Miércoles de Ceniza: ¡Recuerda Hombre que vas a morir!
- padremauriciofsic
- 1 mar 2022
- 3 Min. de lectura

En este momento de la Historia de la Humanidad, podemos decir que esta puesta de manifiesto la fragilidad del ser humano y palpable que su paso fisico es como un suspiro breve. La misma Liturgia Penitencial nos lo recuerda: “Recuerda que del polvo naciste y al polvo vas a volver”, y es por demás curioso, como el hombre se afana en lo realzar aquello que va a desaparecer en el paso de los años y que el sepulcro no va a perdonar. La belleza fisica por encima de la belleza del alma.
¿De que te sirve, hombre, hermosear un fisico atractivo, si a los ojos de Dios no eres más que miseria y podredumbre? ¿De que te sirve ser aplaudido en esta vida, si vas camino a ser reprochado por toda la eternidad? Y parece que en este tiempo, estas sentencias son impensables y hasta insolentes a las mentes y al “libre” pensamiento de la humanidad esclavizada en los placeres, en la egolatría, cuando todos desean ser más que el de enfrente o gobernar por encima del primero que puedan pisotear.
Y se nos olvida que en el sepulcro todo esto no va a valer absolutamente nada de lo que ahora le damos importancia. Que la carne se pudrirá, que nuestro semblante al paso del tiempo mostrará la realidad espiritual que alcanzamos, que el cuerpo que llenamos de esmero con joyas, rutinas de ejercicio, no será sino reducido a una mortaja de huesos secos que no atraerán a nadie sino al recuerdo de lo que alguna vez llegamos a ser.

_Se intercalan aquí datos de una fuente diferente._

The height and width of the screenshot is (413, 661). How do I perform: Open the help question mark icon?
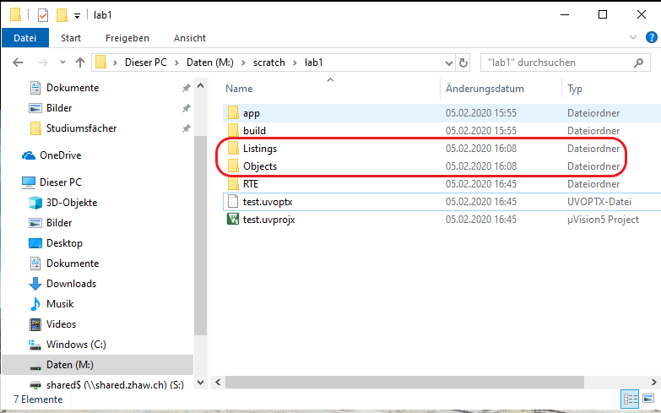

Que si hoy estamos aquí disfrutando de la anchura del momento entre risas y charlas, entre amistades y comidas, y que mañana podemos no abrir los ojos para contemplar un nuevo día, sino para abrirlos y contemplar que estamos ante el Juez y Dominador de todo cuanto existe y que será ya no el Juez Misericordioso, sino el Juez Justo que pesará nuestra vida y dictará la sentencia definitiva: o ven bendito a tomar posesión del Reino que prepare para ti, o el que volteará la mirada para alejarnos como los malditos al fuego que no se apagará nunca, porque se alimentara dentro de nosotros con las pasiones que no doblegamos, con el desprecio de ser penitentes mientras tuvimos tiempo.
No es el temer a perder la vida la vida en el cuerpo que hoy nos mueve, sino el temer a Dios que tiene el poder de dar la muerte sin final al alma que protege el cuerpo. Que aunque el cuerpo termina reducido a guzanos, es el alma que sigue viviendo sin conocer la muerte, porque Dios no puede destruir a la imagen que de sí mismos formo para nosotros y que redimio por el precio tan alto de Cristo y que nos adopto por las aguas de la gracia bautismal. Dios no puede destruirla porque sería como contradecirse a sí mismo y a la suma bondad que nos ha comunicado. Más sin embargo, prefiere apartarnos de sí mismo si caemos en la pena eterna, para no lastimar nuestros sentidos con el recuerdo de lo que nosotros mismos por libertad rechazamos. ¡Ah! Dios tenga piedad y nos libre de la hora en que caigamos en esa suerte, antes bien, nos dé suficiente entendimiento para comprenderlo y enderezar el camino mientras ahora tenemos tiempo para ello, que después será tarde y ni las lágrimas, ni los ruegos alcanzarán para librarnos de esa terrible sentencia.
No recibas, alma que me lees y me escuchas, el signo santo de la Ceniza como quien recibe un signo de suerte o de costumbre, ni creas que no recibirla lleva la pena del pecado, sino antes, recuerda y ten siempre claro que es el signo de que no somos nada y así como Dios nos ha traído a la vida, solo él tiene el poder para volverla a tomar. Teme más bien a la vida de pecado que hasta hoy llevas sin hacer penitencia ni convertirte, porque así vas caminando por la senda ancha y segura que lleva a la perdición de tu alma.
Hoy se hacen para ti las Palabras del Bautista: “Preparen el camino… hagan rectos sus senderos” (Mc. 1, 1-18).